In November, cellist Alisa Weilerstein performed at the White House along with several of today's top classical musicians to help promote classical music. Now, the 27-year-old native New Yorker is bringing her talents closer to home in a performance of Tchaikovsky’s Rococo Variations with the Orpheus Chamber Orchestra on Saturday, March 20 at 8 pm. WQXR presents a live broadcast of the concert from Carnegie Hall with hosts David Garland and Jeff Spurgeon.
Orpheus rounds out the program with Stravinsky's Apollon Musagète and two works by Beethoven: the Rondino and selections from The Creatures of Prometheus.

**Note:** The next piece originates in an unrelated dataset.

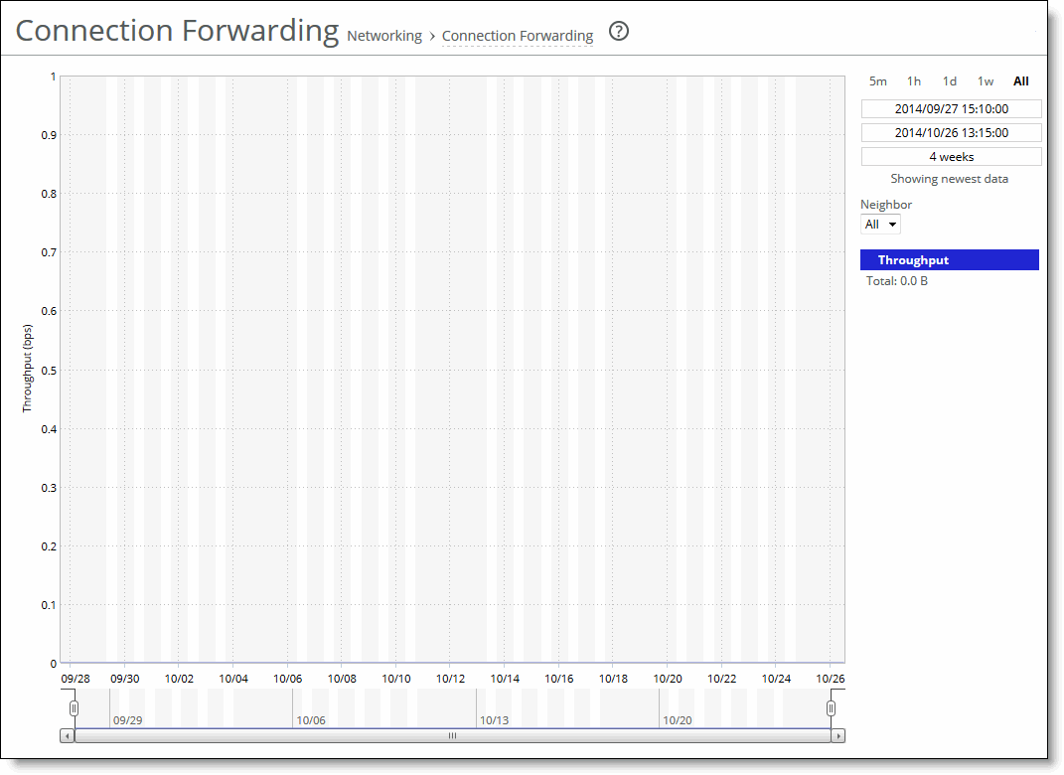Screen dimensions: 1064x775
Task: Select the All time range
Action: 1021,81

Tchaikovsky's Rococo Variations hold a special place in Weilerstein’s career. At age 13, she made her professional orchestra debut in this work with the Cleveland Orchestra. This past week, she performed the piece again in several concerts with the Israel Philharmonic in Tel Aviv. However, this marks her first-ever collaboration with Orpheus as well as her first appearance with an orchestra at Carnegie Hall since she debuted there at age 15 as a member of the New York Youth Symphony. She last played at Carnegie's Stern Auditorium in October 2006 in a program of Russian piano trios with pianist Lilya Zilberstein and violinist Maxim Vengerov.

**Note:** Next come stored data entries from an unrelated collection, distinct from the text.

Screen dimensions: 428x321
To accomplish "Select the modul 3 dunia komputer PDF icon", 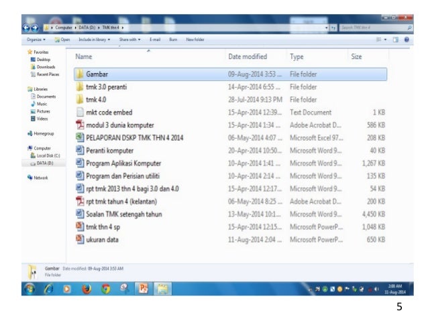I will 80,125.
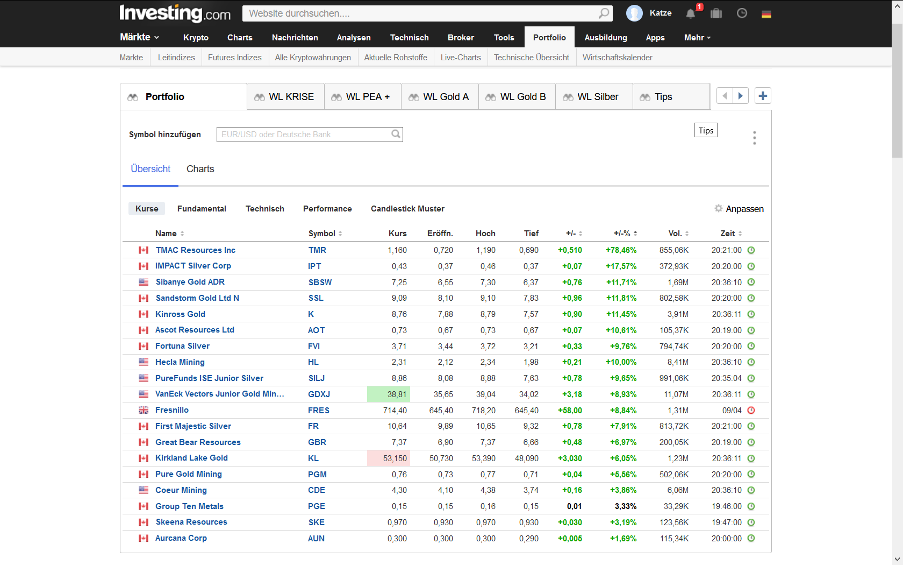Sort table by Name column
903x565 pixels.
coord(169,234)
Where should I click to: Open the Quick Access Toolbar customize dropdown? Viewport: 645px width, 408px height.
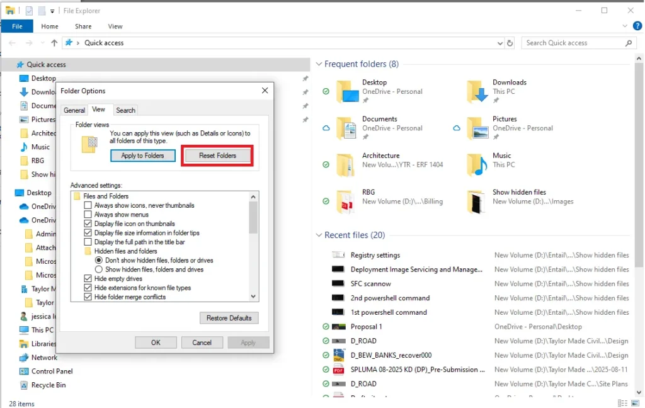click(52, 11)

Orpheus Chamber Orchestra at Carnegie Hall
Stravinsky: Apollo (Apollon musagète)
Tchaikovsky: Variations on a Rococo Theme, Op. 33
Beethoven: Selections from Creatures of Prometheus
About Alisa Weilerstein:
At 27 years old, Weilerstein is already a veteran of the classical music scene, performing with the nation’s top orchestras, giving recitals in music capitals throughout the U.S. and Europe, and regularly appearing at prestigious festivals. She was also recently invited by First Lady Michelle Obama to take part in the White House classical music workshops and concert. The intensity and passion of Weilerstein’s playing has regularly been lauded, as has the spontaneity and sensitivity of her interpretations. After a recent performance, the New York Times commented that, “[Ms. Weilerstein] radiated such concentration and pleasure, not only in the part she was playing but also in the symphony of sound all around her that watching her became a lesson in the art of listening.”